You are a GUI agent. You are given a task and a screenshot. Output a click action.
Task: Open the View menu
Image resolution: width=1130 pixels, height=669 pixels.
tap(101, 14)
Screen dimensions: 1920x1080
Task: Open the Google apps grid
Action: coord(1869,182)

---

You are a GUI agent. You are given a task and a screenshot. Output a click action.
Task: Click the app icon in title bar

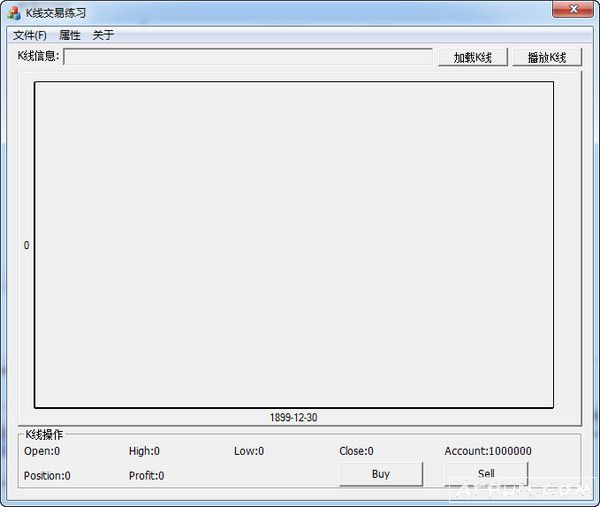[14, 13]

* * *

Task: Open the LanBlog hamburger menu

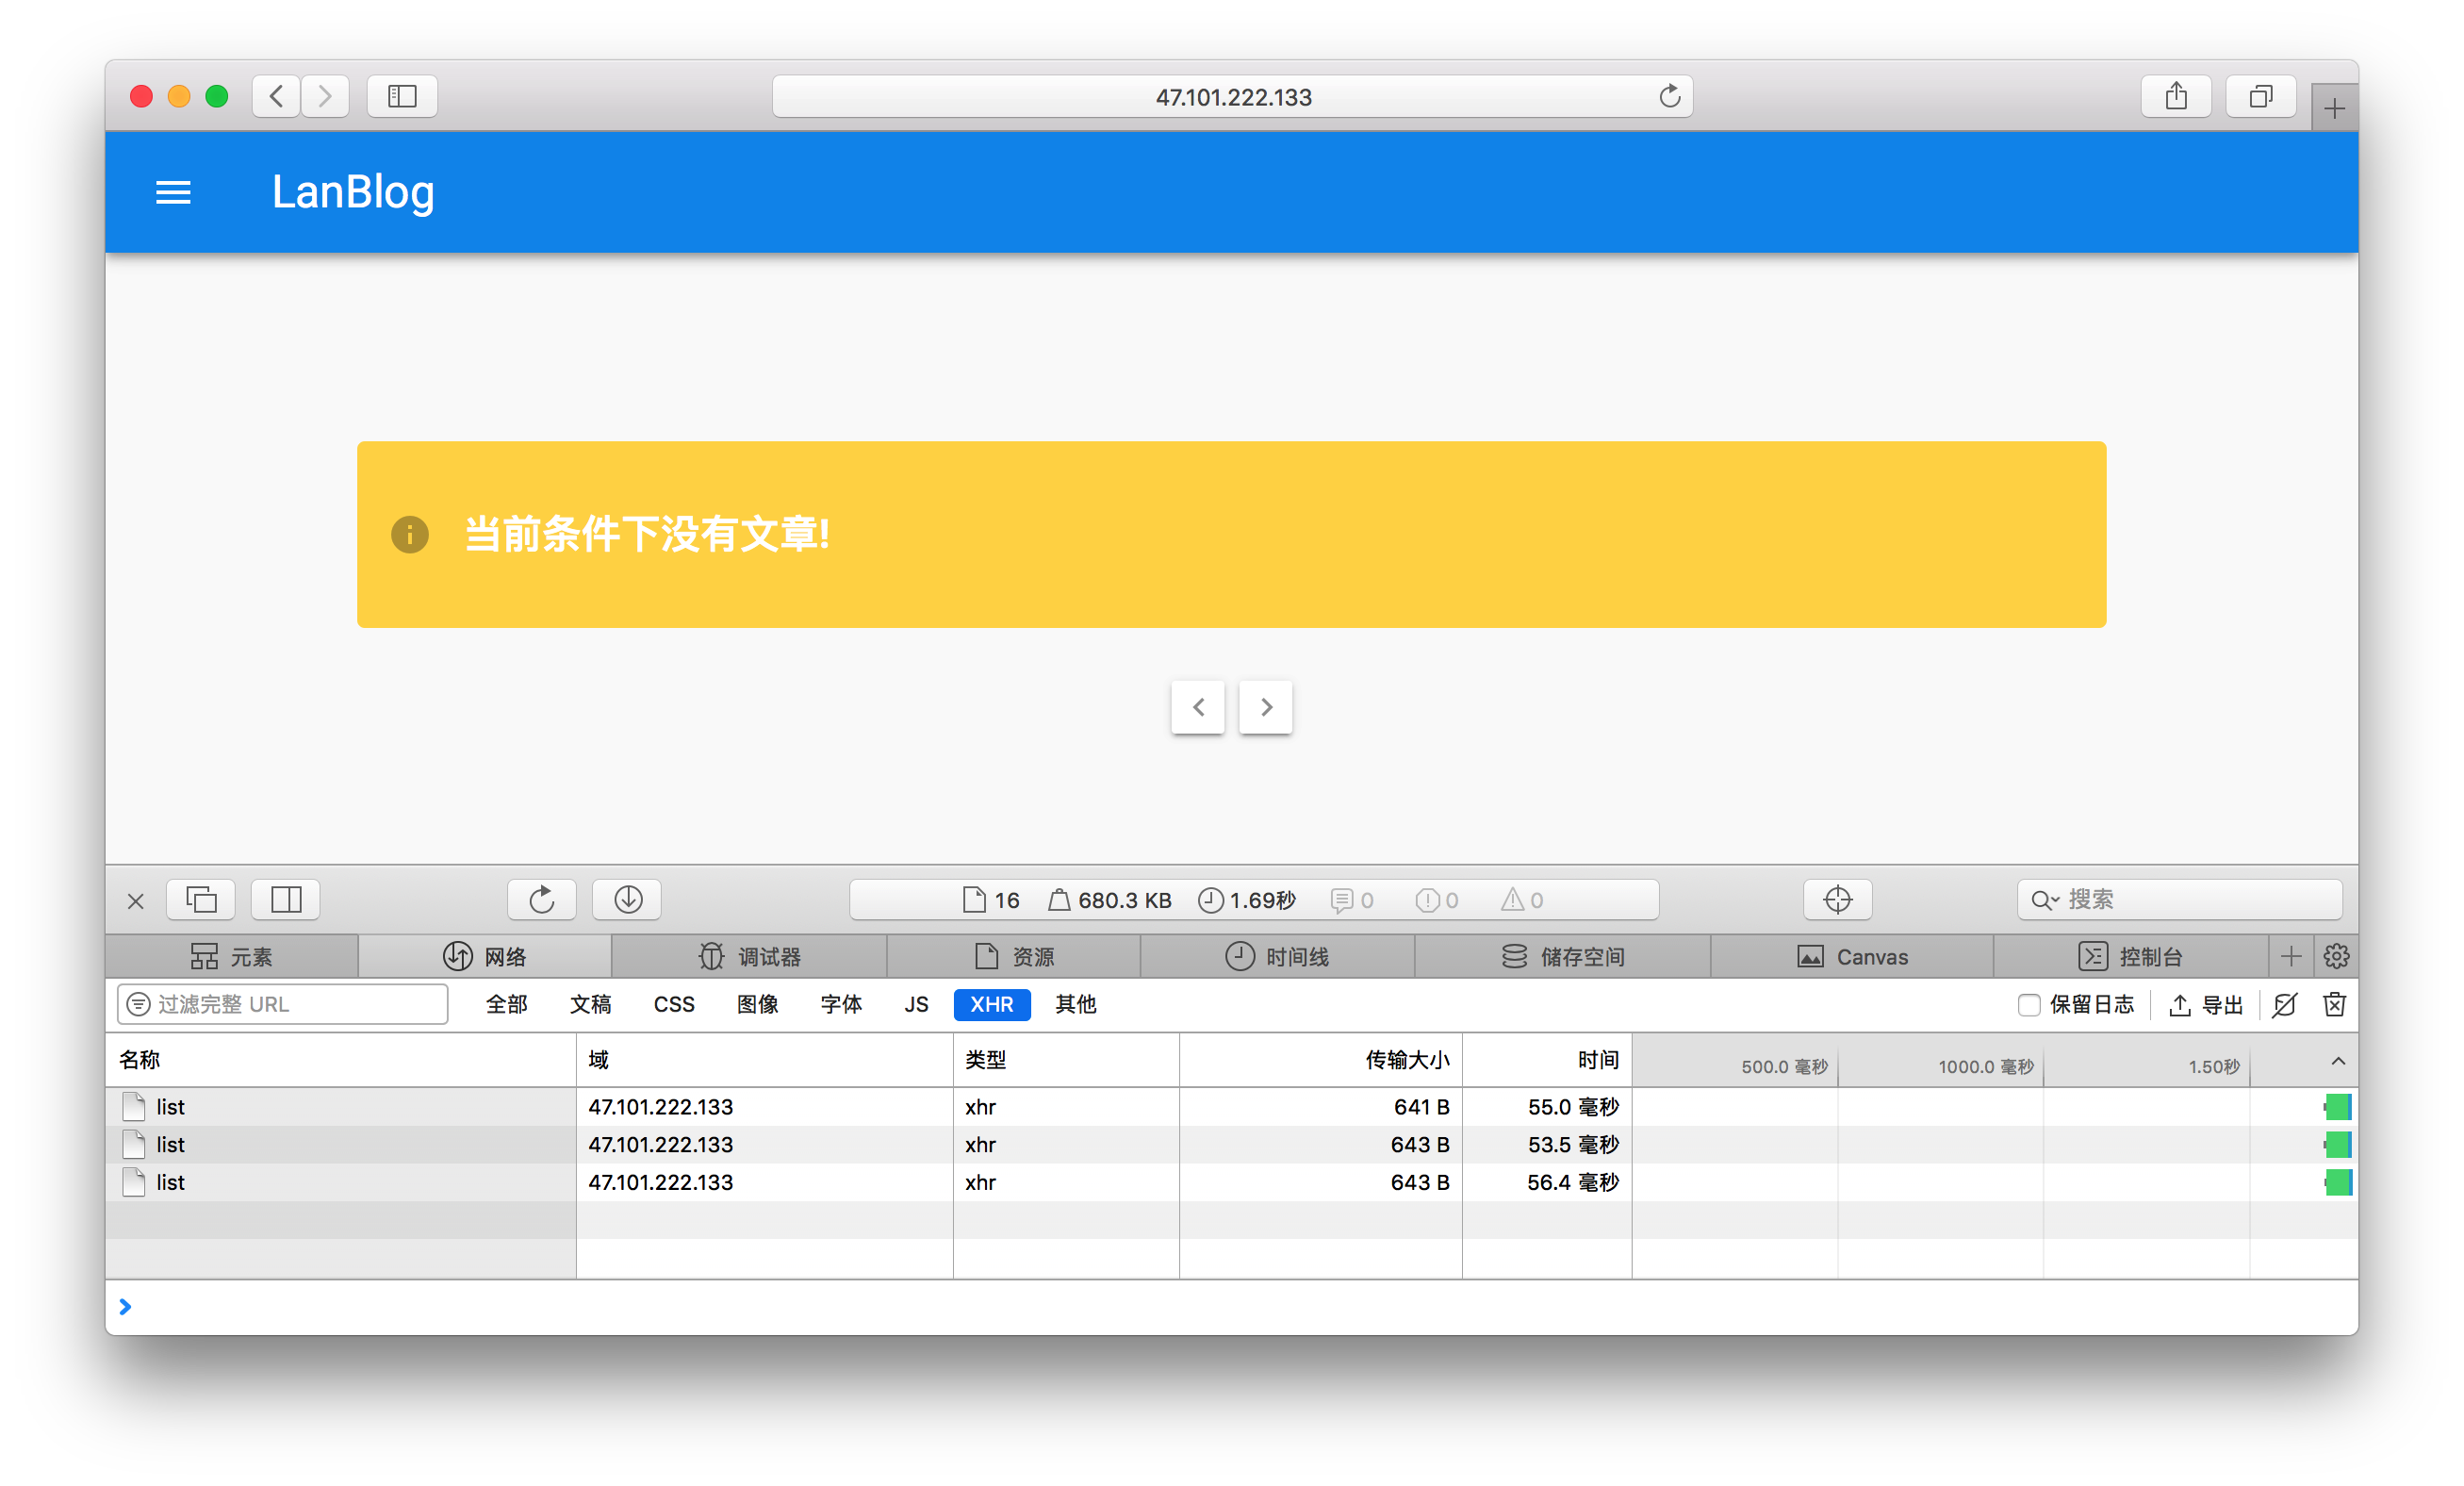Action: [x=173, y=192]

- [Written exercise] Locate each line in the items above that contains the word "menu", and copy those lines.

- [Final answer]
Task: Open the View menu
Task: Open the LanBlog hamburger menu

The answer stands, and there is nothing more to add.